→ WORK REQUEST: The answer is the line with "Given: Open the 限制日 multi-select dropdown" and every line after it to the end of the listing, retyped exactly. Pictures do not belong in it.

→ EXERCISE DATA:

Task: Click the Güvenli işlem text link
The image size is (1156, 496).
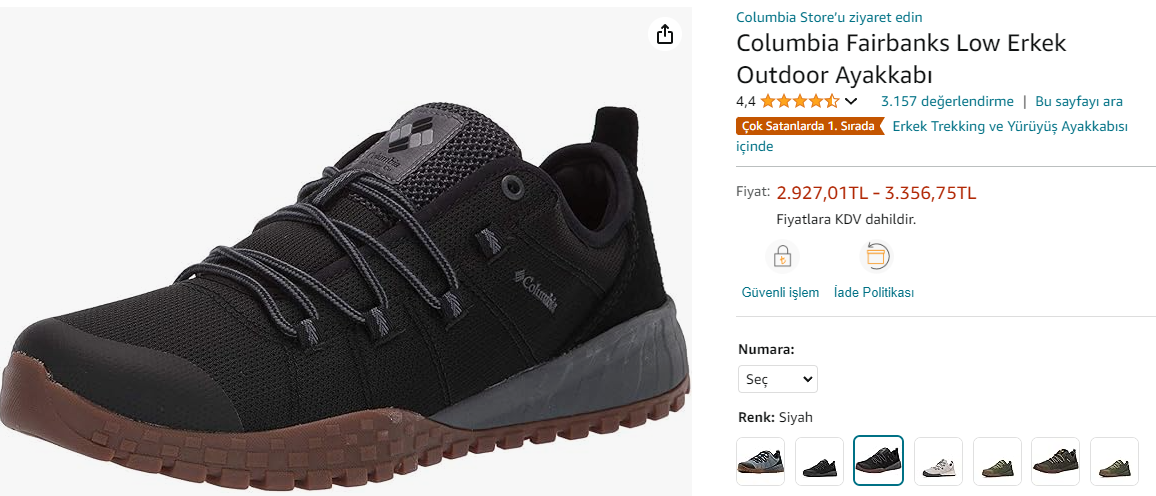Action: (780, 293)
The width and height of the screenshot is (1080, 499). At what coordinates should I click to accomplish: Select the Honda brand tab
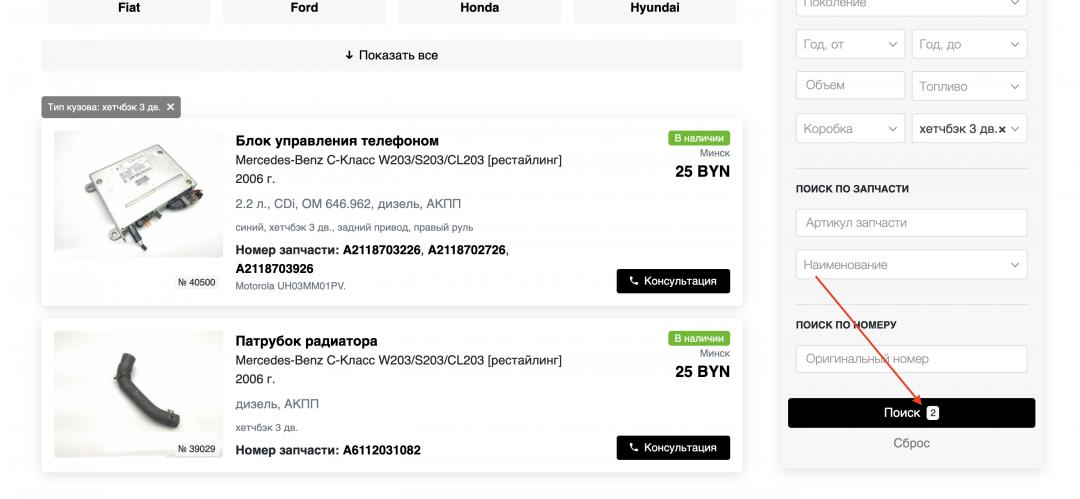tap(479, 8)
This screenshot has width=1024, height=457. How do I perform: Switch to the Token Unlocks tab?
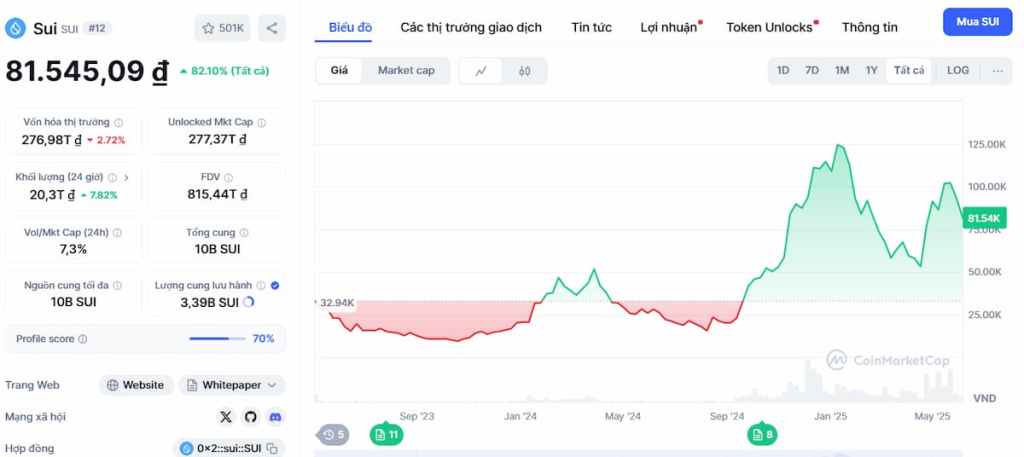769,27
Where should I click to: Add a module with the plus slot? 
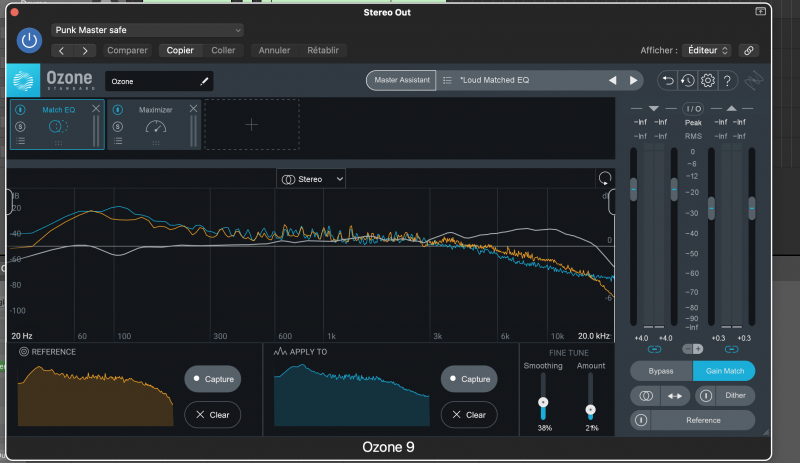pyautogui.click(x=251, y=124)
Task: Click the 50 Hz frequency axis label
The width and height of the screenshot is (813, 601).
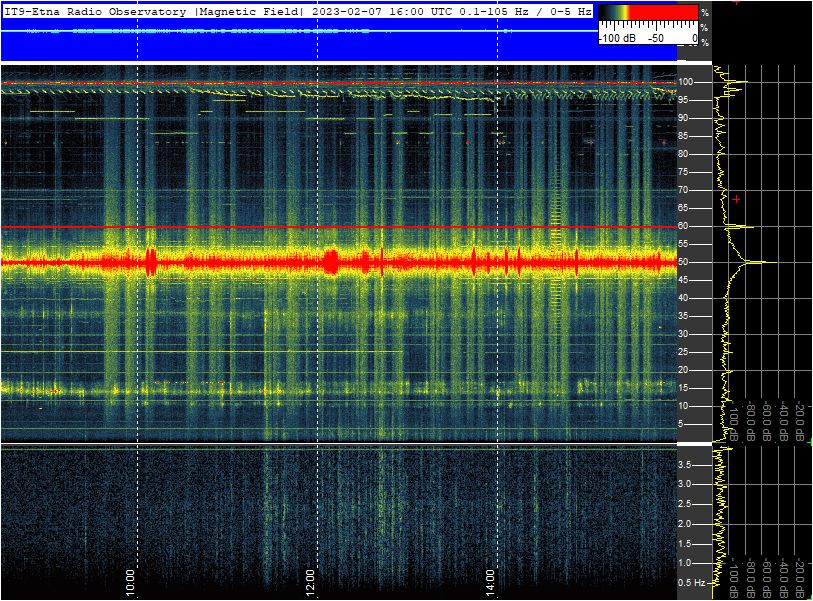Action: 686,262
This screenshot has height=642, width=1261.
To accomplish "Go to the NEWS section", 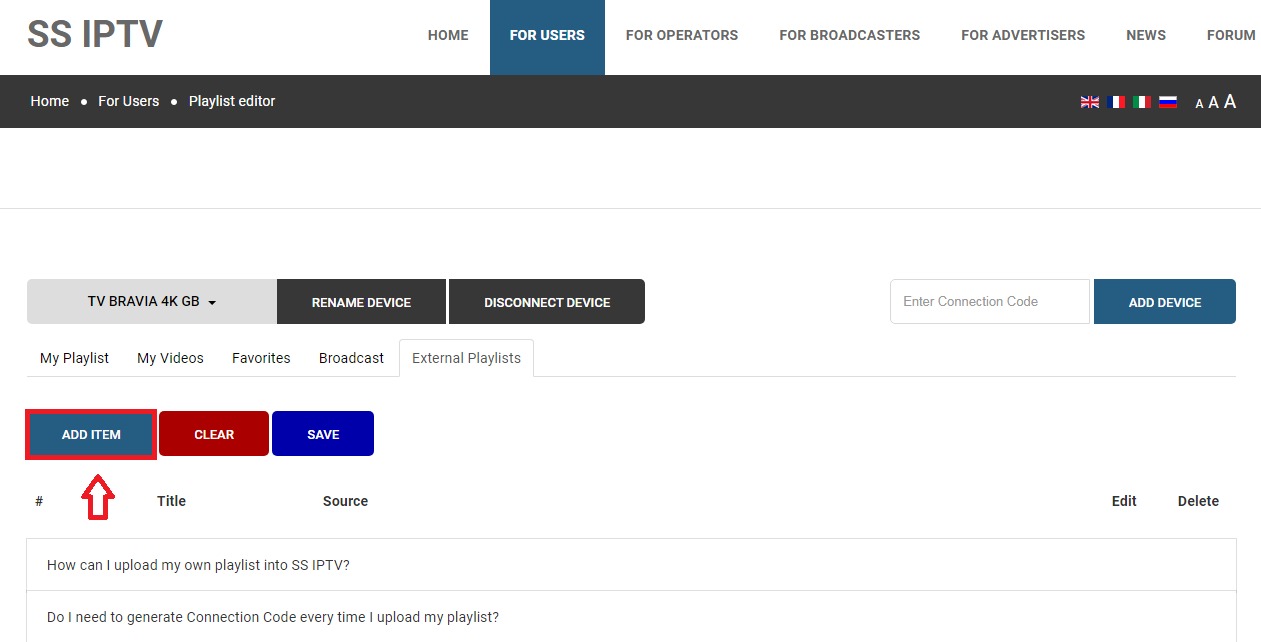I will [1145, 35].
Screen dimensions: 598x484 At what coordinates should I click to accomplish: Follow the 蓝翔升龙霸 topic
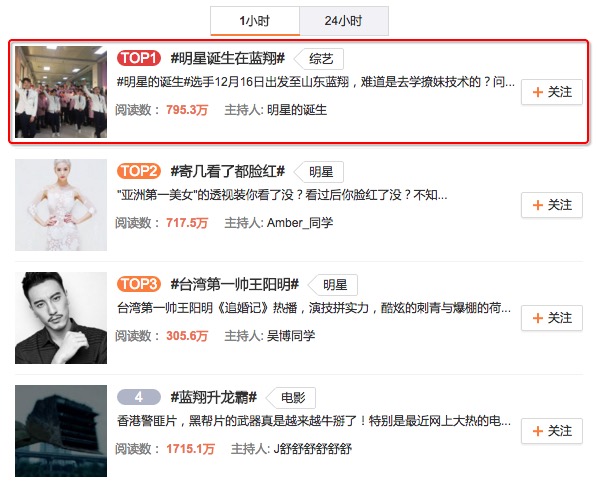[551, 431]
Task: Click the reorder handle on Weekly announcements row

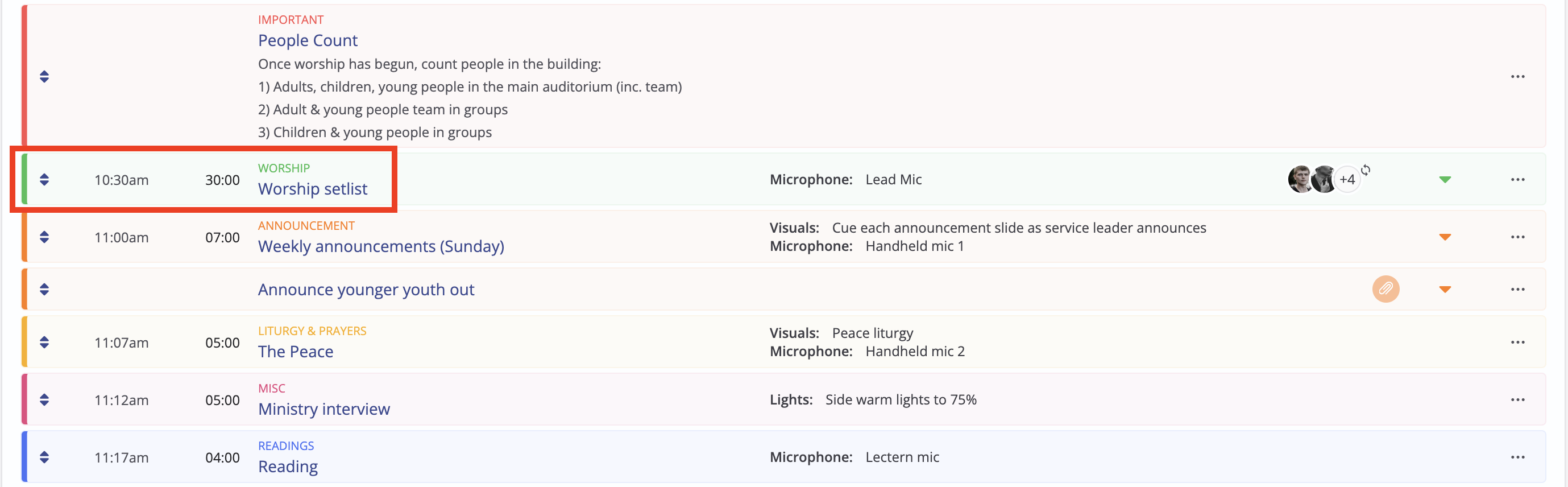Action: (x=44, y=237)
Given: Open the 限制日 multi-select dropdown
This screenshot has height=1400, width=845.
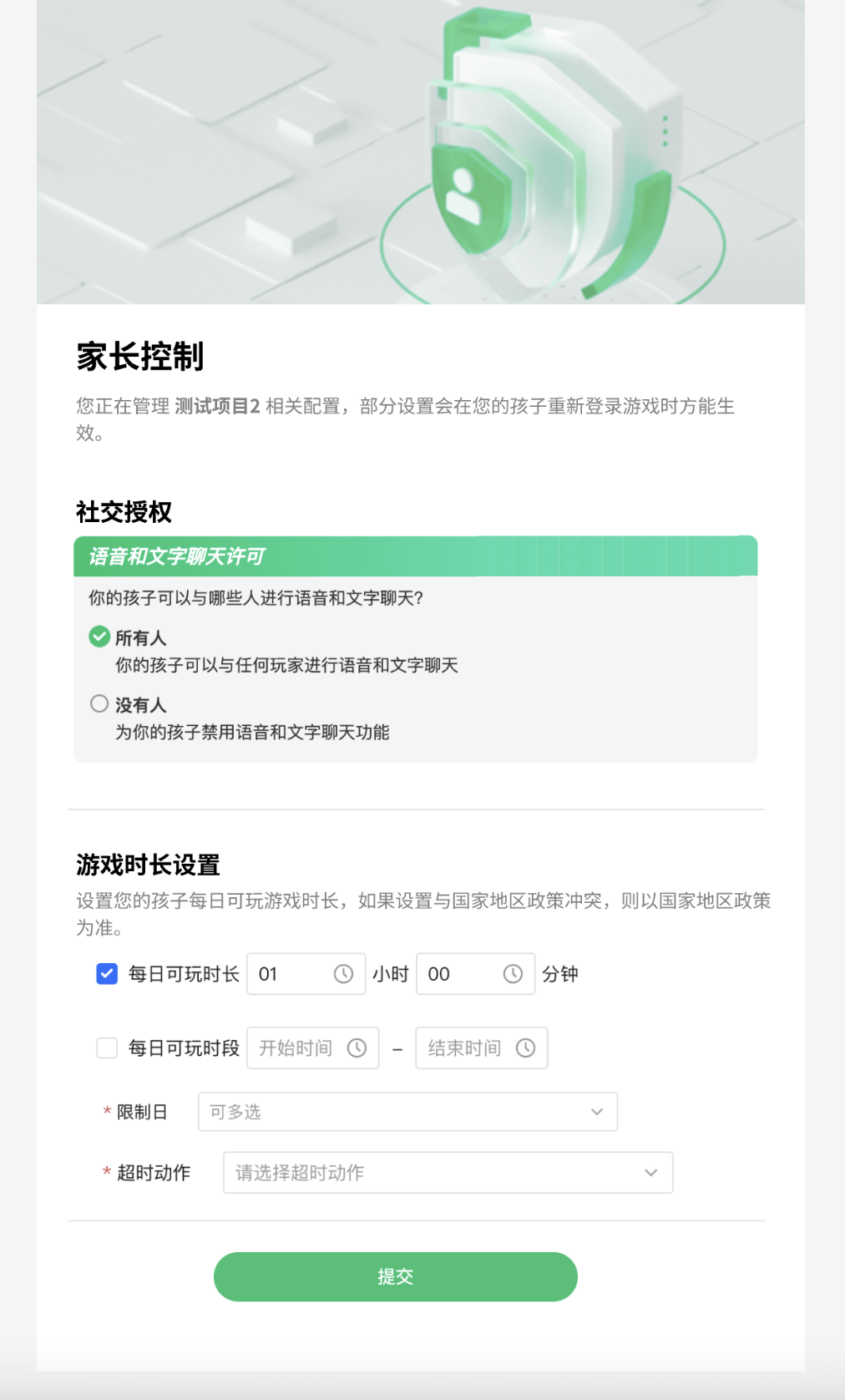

→ EXERCISE RESULT:
Given: Open the 限制日 multi-select dropdown
This screenshot has height=1400, width=845.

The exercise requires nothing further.